*Stored data*.
########################################

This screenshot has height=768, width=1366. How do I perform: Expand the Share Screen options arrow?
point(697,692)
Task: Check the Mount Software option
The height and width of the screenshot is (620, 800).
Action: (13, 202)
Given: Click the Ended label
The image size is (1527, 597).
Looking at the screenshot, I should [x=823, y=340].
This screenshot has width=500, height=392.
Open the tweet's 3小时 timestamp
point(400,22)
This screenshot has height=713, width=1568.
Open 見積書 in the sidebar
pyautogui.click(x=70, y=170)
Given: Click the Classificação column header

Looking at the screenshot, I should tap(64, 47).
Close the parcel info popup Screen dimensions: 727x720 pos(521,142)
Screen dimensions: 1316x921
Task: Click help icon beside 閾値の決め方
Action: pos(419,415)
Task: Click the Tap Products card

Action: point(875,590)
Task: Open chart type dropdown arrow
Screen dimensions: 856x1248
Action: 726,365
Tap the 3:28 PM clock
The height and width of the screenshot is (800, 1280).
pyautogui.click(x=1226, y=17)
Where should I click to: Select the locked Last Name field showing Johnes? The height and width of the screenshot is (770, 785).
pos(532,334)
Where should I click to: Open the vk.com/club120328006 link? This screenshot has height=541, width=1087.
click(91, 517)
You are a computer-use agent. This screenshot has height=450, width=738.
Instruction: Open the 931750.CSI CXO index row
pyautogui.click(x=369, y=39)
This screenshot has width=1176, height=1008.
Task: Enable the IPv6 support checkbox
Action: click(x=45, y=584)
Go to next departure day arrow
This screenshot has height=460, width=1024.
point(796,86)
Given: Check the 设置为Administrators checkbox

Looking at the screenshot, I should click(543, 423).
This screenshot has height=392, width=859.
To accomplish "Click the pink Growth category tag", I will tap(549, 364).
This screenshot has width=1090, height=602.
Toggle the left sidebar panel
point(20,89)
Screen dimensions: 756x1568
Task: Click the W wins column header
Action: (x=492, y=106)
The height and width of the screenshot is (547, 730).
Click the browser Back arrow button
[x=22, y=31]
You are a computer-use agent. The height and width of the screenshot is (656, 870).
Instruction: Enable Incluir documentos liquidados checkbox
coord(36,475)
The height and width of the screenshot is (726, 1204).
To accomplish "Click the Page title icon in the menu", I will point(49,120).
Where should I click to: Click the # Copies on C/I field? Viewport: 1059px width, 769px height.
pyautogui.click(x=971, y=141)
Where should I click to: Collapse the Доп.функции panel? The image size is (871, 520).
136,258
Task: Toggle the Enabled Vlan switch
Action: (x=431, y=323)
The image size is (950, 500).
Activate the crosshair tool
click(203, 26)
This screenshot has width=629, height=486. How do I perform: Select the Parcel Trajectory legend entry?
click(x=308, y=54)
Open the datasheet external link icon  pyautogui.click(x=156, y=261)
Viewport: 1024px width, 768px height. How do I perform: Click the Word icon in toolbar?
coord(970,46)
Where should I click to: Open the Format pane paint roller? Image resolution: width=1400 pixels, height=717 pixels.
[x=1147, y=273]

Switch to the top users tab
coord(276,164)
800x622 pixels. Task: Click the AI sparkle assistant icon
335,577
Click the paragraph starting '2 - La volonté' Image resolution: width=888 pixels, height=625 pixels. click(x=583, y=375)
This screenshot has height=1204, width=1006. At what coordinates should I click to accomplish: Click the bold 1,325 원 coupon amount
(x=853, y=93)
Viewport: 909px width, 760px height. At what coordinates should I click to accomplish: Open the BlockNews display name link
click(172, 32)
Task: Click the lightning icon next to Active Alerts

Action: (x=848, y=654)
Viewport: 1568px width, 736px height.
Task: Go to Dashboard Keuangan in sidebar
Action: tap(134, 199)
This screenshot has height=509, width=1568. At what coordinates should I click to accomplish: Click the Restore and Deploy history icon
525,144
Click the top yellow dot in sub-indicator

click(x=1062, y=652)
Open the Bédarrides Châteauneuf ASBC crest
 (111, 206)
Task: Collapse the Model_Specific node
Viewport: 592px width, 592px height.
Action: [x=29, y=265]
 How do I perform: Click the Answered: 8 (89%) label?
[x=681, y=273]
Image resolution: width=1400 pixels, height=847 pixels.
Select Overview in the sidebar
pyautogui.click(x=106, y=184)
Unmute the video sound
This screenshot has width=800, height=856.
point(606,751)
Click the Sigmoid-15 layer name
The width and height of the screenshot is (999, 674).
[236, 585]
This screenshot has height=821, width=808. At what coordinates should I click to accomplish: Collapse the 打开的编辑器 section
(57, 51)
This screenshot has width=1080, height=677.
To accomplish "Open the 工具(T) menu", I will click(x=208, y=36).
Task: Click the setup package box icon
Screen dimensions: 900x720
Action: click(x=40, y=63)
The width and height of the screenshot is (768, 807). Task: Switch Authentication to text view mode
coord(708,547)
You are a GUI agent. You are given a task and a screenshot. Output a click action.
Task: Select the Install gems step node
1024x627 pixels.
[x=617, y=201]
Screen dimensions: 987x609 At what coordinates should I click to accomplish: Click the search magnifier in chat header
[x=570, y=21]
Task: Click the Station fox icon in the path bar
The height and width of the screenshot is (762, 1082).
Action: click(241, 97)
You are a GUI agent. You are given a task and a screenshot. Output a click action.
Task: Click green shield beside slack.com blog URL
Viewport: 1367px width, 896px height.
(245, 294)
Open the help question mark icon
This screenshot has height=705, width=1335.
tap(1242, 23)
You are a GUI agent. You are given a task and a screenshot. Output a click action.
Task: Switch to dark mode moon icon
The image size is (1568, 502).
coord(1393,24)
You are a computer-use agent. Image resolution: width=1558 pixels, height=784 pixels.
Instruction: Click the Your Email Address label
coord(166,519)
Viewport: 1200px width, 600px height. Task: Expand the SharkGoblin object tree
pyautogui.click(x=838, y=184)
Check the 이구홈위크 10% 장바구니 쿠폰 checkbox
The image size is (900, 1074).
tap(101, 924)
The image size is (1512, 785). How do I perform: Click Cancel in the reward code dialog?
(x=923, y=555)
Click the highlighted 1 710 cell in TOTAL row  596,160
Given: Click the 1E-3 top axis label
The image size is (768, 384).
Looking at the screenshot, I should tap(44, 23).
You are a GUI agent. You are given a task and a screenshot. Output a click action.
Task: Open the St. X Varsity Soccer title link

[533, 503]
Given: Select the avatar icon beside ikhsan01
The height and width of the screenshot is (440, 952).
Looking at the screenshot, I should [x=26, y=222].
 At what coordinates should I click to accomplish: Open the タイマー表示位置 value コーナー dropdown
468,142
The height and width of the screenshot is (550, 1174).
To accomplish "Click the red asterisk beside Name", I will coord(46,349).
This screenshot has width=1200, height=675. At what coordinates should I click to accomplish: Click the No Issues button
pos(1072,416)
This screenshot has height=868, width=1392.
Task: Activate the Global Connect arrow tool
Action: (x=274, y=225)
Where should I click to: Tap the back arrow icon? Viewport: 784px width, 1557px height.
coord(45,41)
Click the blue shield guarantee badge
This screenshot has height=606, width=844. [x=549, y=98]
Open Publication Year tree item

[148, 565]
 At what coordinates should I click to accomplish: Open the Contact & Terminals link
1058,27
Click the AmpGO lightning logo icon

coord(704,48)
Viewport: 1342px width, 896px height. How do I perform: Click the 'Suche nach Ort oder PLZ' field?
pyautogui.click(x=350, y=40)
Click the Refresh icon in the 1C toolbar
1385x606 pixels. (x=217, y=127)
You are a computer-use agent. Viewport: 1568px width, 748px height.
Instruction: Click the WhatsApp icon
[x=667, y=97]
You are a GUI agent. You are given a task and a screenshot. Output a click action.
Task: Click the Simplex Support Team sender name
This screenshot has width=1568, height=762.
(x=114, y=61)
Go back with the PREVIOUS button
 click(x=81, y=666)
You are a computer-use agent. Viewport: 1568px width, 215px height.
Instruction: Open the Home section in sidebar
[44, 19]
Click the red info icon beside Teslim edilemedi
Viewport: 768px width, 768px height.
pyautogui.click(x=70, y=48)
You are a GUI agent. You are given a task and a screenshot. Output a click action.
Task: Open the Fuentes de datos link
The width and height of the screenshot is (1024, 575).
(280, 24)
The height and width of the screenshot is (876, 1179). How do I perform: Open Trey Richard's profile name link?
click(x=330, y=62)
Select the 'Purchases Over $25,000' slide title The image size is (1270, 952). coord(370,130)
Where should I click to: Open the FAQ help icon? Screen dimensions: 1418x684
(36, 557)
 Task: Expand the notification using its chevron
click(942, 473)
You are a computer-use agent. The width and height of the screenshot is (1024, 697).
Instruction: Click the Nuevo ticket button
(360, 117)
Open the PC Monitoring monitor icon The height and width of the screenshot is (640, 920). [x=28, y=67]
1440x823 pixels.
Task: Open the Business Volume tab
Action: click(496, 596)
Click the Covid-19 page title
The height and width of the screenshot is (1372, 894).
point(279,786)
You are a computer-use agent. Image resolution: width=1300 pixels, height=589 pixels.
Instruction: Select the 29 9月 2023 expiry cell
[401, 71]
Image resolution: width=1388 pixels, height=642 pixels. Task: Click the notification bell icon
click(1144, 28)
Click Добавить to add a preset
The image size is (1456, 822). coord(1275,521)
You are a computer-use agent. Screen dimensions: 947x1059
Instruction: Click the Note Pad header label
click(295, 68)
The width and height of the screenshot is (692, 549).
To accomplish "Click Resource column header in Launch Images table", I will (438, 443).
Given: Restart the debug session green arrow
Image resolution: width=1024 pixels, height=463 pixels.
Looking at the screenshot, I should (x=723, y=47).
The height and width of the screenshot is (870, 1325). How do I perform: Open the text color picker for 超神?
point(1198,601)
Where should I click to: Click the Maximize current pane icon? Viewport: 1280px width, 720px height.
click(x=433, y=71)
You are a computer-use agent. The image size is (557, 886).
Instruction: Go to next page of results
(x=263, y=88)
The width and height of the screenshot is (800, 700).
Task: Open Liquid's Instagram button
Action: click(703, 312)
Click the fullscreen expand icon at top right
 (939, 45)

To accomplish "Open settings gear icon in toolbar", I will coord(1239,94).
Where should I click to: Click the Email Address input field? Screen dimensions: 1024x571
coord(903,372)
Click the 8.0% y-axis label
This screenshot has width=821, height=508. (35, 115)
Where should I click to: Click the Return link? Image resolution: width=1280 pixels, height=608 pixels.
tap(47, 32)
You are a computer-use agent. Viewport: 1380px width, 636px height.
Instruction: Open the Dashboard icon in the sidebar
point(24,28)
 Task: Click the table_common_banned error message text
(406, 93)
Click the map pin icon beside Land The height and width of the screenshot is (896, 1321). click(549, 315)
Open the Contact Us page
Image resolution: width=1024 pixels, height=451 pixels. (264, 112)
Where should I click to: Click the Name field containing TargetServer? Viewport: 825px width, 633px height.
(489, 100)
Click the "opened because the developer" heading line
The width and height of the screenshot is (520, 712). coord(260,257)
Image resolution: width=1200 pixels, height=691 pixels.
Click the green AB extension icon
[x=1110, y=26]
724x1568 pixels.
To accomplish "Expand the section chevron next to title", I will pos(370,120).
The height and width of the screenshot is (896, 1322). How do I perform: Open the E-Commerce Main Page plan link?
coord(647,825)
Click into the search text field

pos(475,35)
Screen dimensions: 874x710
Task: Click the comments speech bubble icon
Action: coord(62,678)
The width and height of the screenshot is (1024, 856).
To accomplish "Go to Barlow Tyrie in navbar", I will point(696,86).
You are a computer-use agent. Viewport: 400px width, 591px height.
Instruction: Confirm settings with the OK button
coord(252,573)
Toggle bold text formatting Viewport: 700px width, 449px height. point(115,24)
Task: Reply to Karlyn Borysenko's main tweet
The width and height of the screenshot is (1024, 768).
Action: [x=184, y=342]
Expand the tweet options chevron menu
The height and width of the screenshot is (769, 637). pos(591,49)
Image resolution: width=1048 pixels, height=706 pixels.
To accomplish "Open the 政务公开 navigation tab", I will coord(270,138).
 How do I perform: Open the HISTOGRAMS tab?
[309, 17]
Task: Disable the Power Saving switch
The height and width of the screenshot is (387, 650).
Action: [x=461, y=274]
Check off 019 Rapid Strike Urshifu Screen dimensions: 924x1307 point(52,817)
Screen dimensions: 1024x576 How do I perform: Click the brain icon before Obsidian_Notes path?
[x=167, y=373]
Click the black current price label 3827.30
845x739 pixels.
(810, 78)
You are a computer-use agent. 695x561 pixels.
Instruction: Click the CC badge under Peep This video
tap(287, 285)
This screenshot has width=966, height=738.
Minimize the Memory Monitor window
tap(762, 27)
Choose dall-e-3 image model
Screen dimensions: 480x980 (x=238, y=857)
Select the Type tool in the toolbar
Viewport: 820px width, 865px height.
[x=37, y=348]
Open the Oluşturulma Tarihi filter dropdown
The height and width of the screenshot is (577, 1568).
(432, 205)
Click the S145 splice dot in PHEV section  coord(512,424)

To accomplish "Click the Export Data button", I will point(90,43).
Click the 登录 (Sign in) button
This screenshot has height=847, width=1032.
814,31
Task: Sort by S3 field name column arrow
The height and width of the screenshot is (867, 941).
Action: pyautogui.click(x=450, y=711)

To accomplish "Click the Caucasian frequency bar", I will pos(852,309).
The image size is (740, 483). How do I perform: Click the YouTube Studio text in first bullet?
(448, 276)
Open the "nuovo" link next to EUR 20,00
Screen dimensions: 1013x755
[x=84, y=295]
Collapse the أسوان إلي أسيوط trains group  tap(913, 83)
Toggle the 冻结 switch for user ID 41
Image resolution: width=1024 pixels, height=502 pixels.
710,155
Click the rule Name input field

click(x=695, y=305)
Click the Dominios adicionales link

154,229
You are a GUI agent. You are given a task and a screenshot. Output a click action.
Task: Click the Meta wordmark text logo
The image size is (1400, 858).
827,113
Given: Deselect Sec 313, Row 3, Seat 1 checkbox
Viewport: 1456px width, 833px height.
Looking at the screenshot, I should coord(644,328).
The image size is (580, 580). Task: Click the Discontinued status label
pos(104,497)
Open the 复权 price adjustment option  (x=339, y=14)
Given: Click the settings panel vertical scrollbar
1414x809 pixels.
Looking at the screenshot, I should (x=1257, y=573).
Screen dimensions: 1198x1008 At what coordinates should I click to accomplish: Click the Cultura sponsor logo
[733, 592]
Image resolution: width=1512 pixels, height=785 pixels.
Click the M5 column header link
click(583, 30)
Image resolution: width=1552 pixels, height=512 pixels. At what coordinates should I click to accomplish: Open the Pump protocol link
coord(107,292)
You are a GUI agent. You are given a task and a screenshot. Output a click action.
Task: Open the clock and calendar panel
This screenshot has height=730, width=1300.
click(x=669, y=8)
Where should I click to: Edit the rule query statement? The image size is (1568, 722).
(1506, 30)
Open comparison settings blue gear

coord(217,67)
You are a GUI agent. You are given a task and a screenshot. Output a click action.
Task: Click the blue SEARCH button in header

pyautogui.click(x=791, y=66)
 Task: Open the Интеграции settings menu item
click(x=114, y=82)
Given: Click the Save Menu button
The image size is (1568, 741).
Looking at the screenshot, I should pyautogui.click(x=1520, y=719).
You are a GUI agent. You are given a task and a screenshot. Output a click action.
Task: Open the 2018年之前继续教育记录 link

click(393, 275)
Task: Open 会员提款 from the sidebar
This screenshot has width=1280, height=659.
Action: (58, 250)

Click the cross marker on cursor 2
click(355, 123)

########################################

*Task details*. Report how many lines of the entries above contain "node", and give no other output.

*Response to this exercise*. 2